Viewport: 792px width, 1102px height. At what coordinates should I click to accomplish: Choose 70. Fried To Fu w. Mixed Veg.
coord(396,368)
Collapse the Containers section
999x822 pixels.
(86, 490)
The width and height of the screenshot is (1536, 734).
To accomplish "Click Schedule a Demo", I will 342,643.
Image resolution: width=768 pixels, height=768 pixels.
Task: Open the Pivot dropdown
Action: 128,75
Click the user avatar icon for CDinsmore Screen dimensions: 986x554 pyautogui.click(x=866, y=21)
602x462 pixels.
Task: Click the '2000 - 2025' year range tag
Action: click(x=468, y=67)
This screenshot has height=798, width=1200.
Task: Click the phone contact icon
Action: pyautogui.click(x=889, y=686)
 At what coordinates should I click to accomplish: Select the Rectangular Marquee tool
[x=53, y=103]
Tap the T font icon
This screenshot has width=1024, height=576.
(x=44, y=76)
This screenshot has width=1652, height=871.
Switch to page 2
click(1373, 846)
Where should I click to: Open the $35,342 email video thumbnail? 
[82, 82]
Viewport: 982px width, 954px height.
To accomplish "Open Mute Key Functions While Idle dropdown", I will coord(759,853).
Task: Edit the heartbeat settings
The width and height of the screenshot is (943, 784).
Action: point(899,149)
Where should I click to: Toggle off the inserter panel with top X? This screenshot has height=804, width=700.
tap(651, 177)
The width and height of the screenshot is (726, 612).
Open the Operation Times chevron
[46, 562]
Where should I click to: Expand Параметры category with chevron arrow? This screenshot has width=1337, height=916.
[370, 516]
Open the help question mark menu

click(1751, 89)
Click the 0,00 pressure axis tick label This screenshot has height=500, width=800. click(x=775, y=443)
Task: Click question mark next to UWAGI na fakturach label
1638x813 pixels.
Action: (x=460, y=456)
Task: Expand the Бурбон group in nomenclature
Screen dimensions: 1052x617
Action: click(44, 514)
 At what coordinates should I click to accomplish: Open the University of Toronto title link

□ □ □ □

**Work request:** Scan the lines above, and whenever one holds the string "label", copy it.

**Solution:**
Click the 0,00 pressure axis tick label This screenshot has height=500, width=800. click(x=775, y=443)
Task: Click question mark next to UWAGI na fakturach label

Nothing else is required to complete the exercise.